BRUSSELS/LUXEMBOURG (Reuters) - Belgium and Luxembourg scrambled on Saturday to find a buyer for the remains of troubled financial group Fortis (FOR.BR) (FOR.AS) and mulled a further nationalisation after the Netherlands took over its Dutch units.

The break-up of the cross-border banking and insurance group, less than a week after a first rescue attempt in which the three governments injected 11.2 billion euros (8.7 billion pounds), highlighted the ferocity with which the global crisis has swept into Europe.

Luxembourg's economy minister said French bank BNP Paribas (BNPP.PA) was one possible bidder for parts of Fortis and a solution had to be found by the end of the weekend.

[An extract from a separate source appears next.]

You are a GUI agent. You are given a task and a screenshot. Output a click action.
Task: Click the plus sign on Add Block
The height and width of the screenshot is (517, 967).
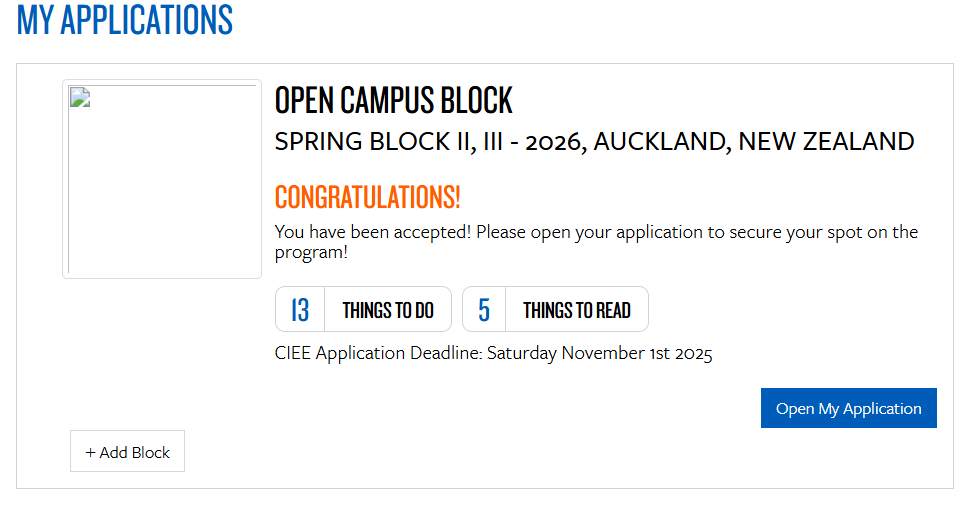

"BNP Paribas is one among many possibilities," Jeannot Krecke told Luxembourg's RTL radio station.

"Now we have to return to the solution we were looking at last Sunday, that is to find a strong partner because the Belgian government is the main shareholder of Fortis Luxembourg and that situation will be remedied this weekend."

The Dutch government bought the banking and insurance units of Fortis in the Netherlands on Friday for 16.8 billion euros, including most of Dutch bank ABN AMRO, after depositors and lenders fled the bank.

The second bailout in six days came on the eve of Saturday's Paris summit of the leaders of Europe's four major powers with the heads of European Union financial institutions to seek a common response to the credit crisis.

SALE OR NATIONALISATION?  Continued...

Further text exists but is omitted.